■ SHORT EXERCISE ■
Extract the entries below verbatim, everything from the line containing "Select Coaching by Copilot menu option" down to the end of the entries, both ends included. Leave the pictures out of your answer.

[begin RECORD EXTRACTS]

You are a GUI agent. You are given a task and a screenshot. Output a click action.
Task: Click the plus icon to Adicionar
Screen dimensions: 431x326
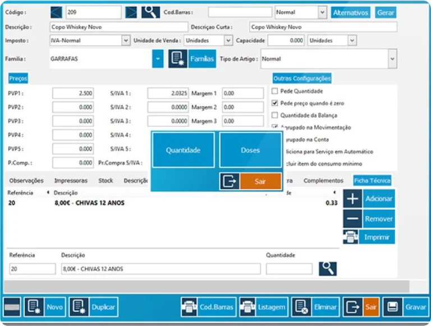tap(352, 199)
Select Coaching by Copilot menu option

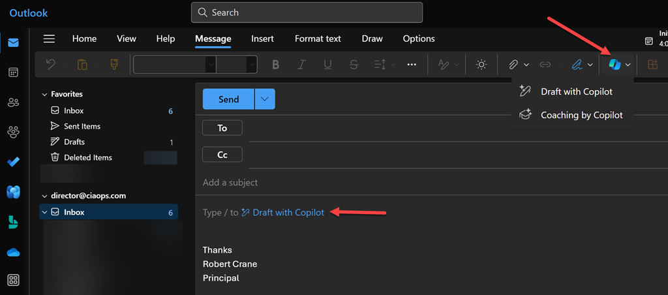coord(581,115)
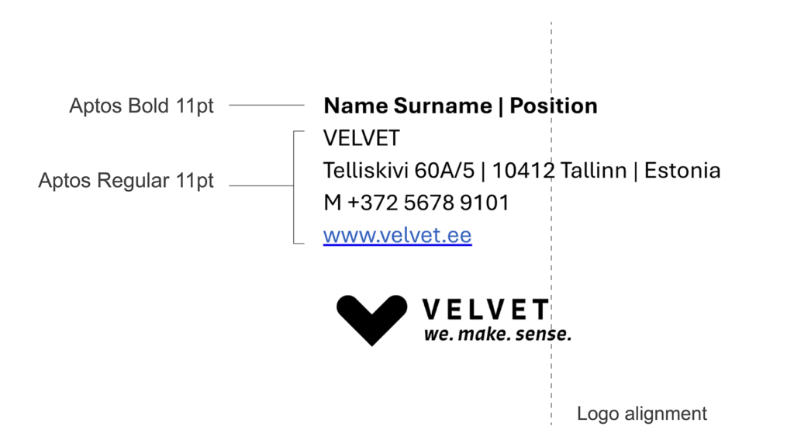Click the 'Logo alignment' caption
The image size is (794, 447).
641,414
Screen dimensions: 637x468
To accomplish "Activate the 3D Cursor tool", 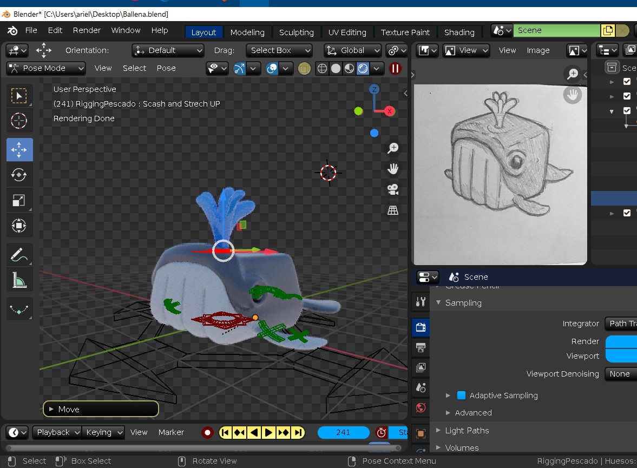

[end RECORD EXTRACTS]

■ THE COMPLETED TASK ■
Select Coaching by Copilot menu option

coord(581,115)
Click the 'Logo alignment' caption
The image size is (794, 447).
641,414
Screen dimensions: 637x468
To accomplish "Activate the 3D Cursor tool", 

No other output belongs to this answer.